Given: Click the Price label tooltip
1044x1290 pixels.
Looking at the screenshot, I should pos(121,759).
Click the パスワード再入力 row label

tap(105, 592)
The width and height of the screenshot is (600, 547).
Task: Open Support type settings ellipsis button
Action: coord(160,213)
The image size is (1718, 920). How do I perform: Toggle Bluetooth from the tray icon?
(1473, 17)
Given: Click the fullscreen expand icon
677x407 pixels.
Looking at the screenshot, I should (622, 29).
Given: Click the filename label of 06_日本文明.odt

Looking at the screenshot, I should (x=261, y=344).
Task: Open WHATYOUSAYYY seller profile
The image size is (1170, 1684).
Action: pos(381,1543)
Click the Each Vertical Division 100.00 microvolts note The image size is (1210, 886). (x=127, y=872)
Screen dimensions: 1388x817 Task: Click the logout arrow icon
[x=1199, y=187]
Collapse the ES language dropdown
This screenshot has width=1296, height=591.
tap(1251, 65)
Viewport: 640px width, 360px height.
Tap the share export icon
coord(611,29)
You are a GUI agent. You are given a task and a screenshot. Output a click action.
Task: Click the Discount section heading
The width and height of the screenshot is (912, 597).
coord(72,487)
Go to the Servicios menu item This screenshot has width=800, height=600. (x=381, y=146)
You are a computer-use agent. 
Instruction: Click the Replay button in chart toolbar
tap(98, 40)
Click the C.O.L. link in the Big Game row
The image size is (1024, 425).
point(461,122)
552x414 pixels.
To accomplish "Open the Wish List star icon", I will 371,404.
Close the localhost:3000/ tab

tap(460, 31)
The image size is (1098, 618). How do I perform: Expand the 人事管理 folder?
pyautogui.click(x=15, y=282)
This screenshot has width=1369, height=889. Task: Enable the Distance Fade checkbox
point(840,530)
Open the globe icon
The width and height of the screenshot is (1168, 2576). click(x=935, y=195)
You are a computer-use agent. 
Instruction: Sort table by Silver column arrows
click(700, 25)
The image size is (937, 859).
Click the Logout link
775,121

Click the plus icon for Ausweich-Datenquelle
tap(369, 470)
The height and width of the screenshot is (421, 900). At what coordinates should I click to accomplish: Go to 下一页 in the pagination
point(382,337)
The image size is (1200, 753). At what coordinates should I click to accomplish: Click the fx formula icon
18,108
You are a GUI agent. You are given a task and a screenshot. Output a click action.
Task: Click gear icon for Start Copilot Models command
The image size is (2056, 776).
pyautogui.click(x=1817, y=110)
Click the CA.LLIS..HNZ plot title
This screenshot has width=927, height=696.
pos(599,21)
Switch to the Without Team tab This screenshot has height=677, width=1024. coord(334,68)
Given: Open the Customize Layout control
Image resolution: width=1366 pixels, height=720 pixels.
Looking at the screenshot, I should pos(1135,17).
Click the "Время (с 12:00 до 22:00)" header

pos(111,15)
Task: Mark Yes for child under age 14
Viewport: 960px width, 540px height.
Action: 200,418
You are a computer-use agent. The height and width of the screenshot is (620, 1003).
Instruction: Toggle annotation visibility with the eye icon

____

Action item:
Keep every word the same. Retype all the material.

Exercise response:
Given: Click the Price label tooltip
1044x1290 pixels.
Looking at the screenshot, I should pos(121,759).
Click the パスワード再入力 row label

tap(105, 592)
The width and height of the screenshot is (600, 547).
Task: Open Support type settings ellipsis button
Action: coord(160,213)
The image size is (1718, 920). How do I perform: Toggle Bluetooth from the tray icon?
(1473, 17)
Given: Click the fullscreen expand icon
677x407 pixels.
Looking at the screenshot, I should (622, 29).
Given: Click the filename label of 06_日本文明.odt

Looking at the screenshot, I should (x=261, y=344).
Task: Open WHATYOUSAYYY seller profile
The image size is (1170, 1684).
Action: pos(381,1543)
Click the Each Vertical Division 100.00 microvolts note The image size is (1210, 886). (x=127, y=872)
Screen dimensions: 1388x817 Task: Click the logout arrow icon
[x=1199, y=187]
Collapse the ES language dropdown
This screenshot has width=1296, height=591.
tap(1251, 65)
Viewport: 640px width, 360px height.
Tap the share export icon
coord(611,29)
You are a GUI agent. You are given a task and a screenshot. Output a click action.
Task: Click the Discount section heading
The width and height of the screenshot is (912, 597).
coord(72,487)
Go to the Servicios menu item This screenshot has width=800, height=600. (x=381, y=146)
You are a computer-use agent. 
Instruction: Click the Replay button in chart toolbar
tap(98, 40)
Click the C.O.L. link in the Big Game row
The image size is (1024, 425).
point(461,122)
552x414 pixels.
To accomplish "Open the Wish List star icon", I will 371,404.
Close the localhost:3000/ tab

tap(460, 31)
The image size is (1098, 618). How do I perform: Expand the 人事管理 folder?
pyautogui.click(x=15, y=282)
This screenshot has width=1369, height=889. Task: Enable the Distance Fade checkbox
point(840,530)
Open the globe icon
The width and height of the screenshot is (1168, 2576). click(x=935, y=195)
You are a computer-use agent. 
Instruction: Sort table by Silver column arrows
click(700, 25)
The image size is (937, 859).
Click the Logout link
775,121

Click the plus icon for Ausweich-Datenquelle
tap(369, 470)
The height and width of the screenshot is (421, 900). At what coordinates should I click to accomplish: Go to 下一页 in the pagination
point(382,337)
The image size is (1200, 753). At what coordinates should I click to accomplish: Click the fx formula icon
18,108
You are a GUI agent. You are given a task and a screenshot. Output a click action.
Task: Click gear icon for Start Copilot Models command
The image size is (2056, 776).
pyautogui.click(x=1817, y=110)
Click the CA.LLIS..HNZ plot title
This screenshot has width=927, height=696.
pos(599,21)
Switch to the Without Team tab This screenshot has height=677, width=1024. coord(334,68)
Given: Open the Customize Layout control
Image resolution: width=1366 pixels, height=720 pixels.
Looking at the screenshot, I should pos(1135,17).
Click the "Время (с 12:00 до 22:00)" header

pos(111,15)
Task: Mark Yes for child under age 14
Viewport: 960px width, 540px height.
Action: 200,418
You are a computer-use agent. The height and width of the screenshot is (620, 1003).
Instruction: Toggle annotation visibility with the eye icon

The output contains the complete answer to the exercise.